Description :

Azure Cloud Architect (L3)

Experience : 8-16 Years

Location : Noida (Onsite)

Notice Period : Immediate Only

Job Description :

- Cloud Architect with experience in Microsoft Azure infrastructure, AI operations, delivering secure, scalable, and cost-efficient cloud solutions.

- Skilled in managing Azure infrastructure to support business teams in leveraging cloud and AI services efficiently, ensuring security, compliance, and governance best practices.

- Proficient in provisioning and managing Azure Virtual Machines, containerized workloads (AKS & Azure Container Apps, Container Registry), and SQL databases, Storage accounts, Key Vault, IAM, Application Gateway and Load Balancer configurations.

- Experienced in automation using PowerShell and Azure CLI to streamline user management, operational tasks, and governance processes, as well as implementing FinOps practices for cost monitoring, optimization, and budget governance and skilled in Azure Resource Graph (ARG) to gain deep insights into resources, usage patterns, and compliance.

- Experienced at logs management, monitoring, and alert configuration to ensure operational reliability, proactive issue resolution, and transparency.
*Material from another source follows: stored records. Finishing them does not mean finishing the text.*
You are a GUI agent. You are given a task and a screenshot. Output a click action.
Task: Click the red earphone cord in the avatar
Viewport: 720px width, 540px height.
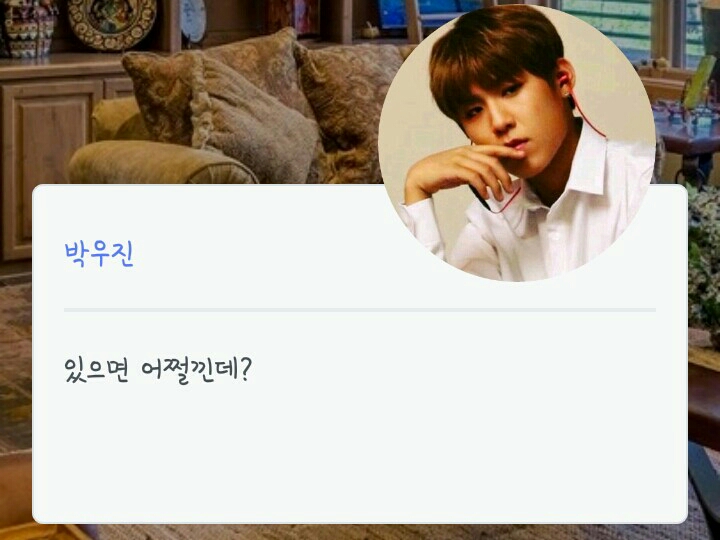(583, 115)
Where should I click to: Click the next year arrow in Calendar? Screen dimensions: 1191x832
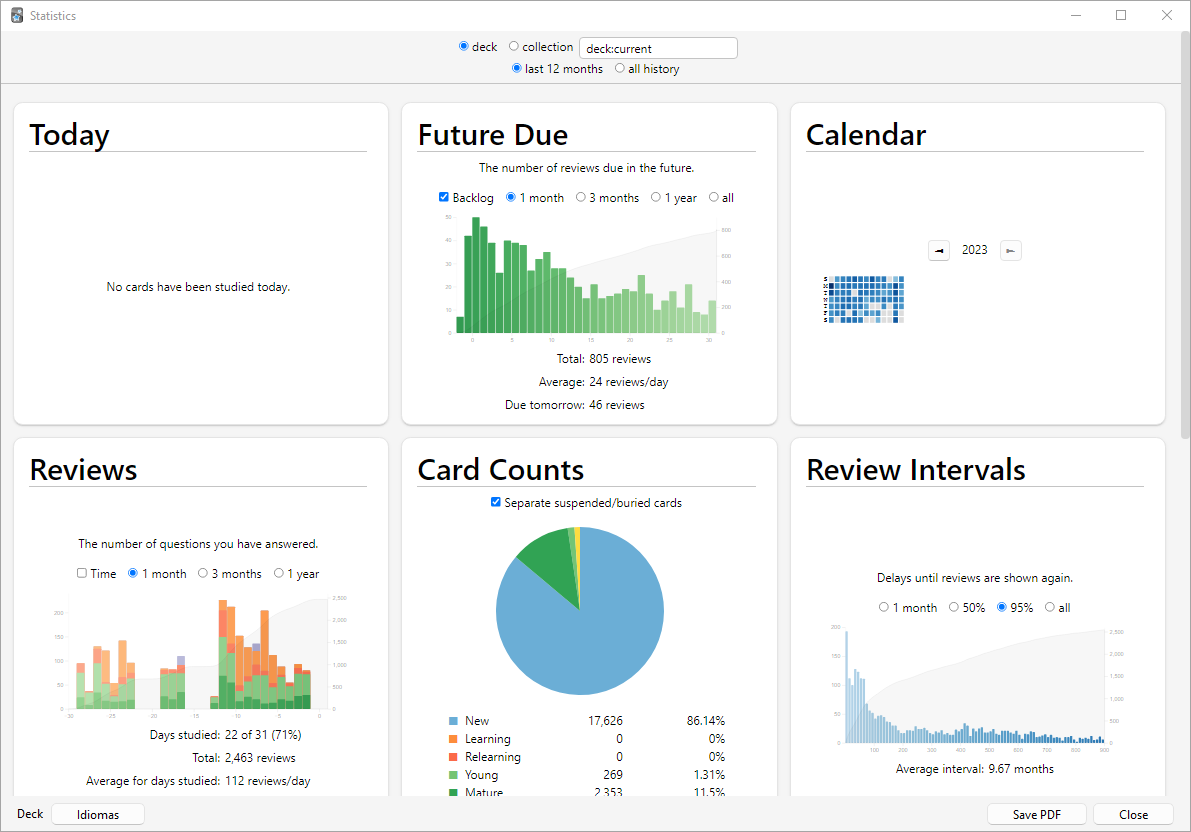1010,250
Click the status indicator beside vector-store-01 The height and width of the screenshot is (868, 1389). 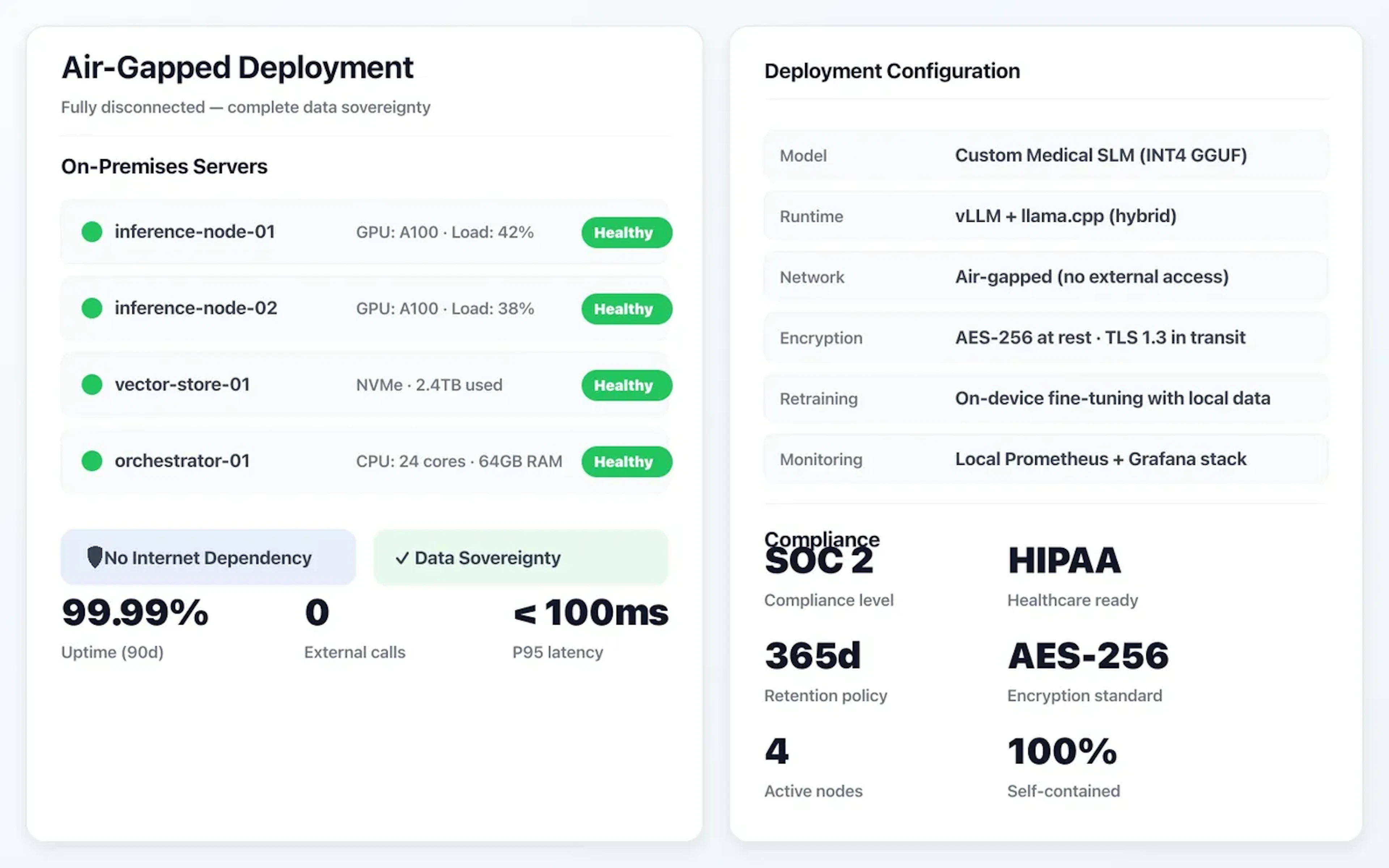coord(92,384)
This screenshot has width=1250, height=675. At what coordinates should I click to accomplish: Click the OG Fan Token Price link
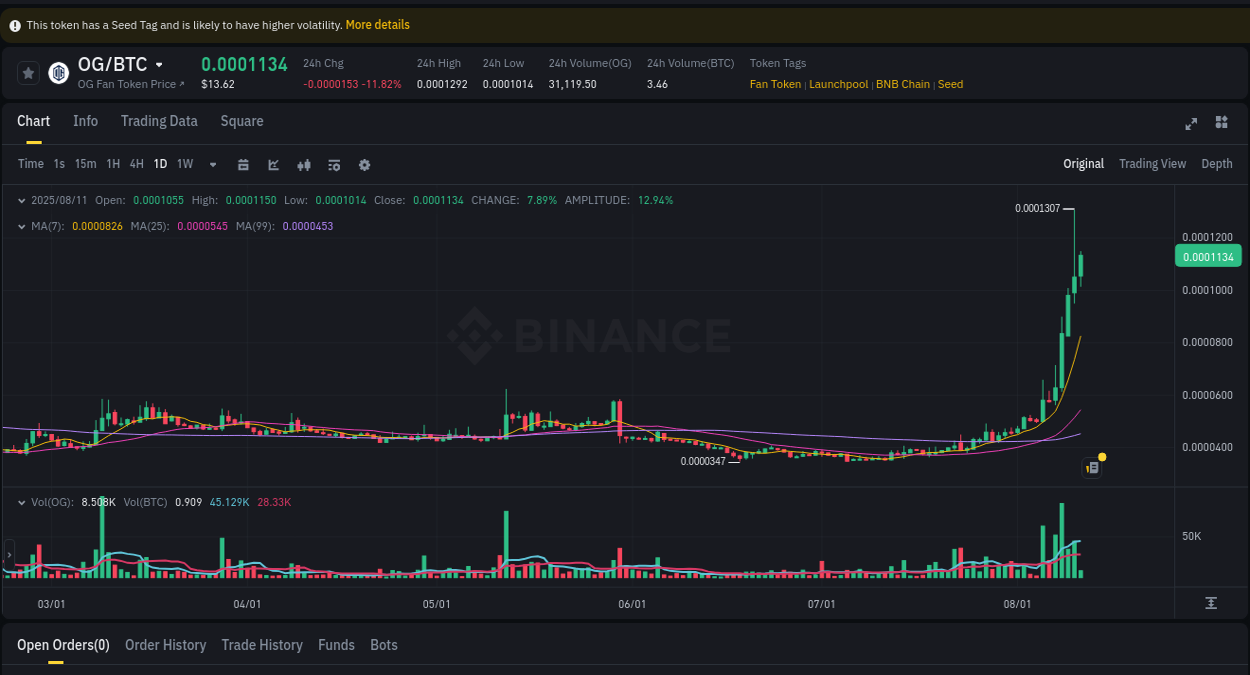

- Collaborates effectively with cross-functional teams to troubleshoot complex infrastructure issues, enforce security best practices.

- Design and implement scalable AI/ML compute infrastructure (GPU clusters, HPC, distributed training systems).

- Build cloud/on-prem hybrid architectures using AWS, Azure, GCP, or on-prem GPU farms.

- Implement MLOps and CI/CD pipelines tailored for model training, deployment, and lifecycle management.

- Optimize GPU/TPU/AI accelerator utilization, scaling, auto-scheduling, and multi-tenant resource allocation.

- Implement observability across compute, storage, networking, and model performance (Prometheus/Grafana/ELK).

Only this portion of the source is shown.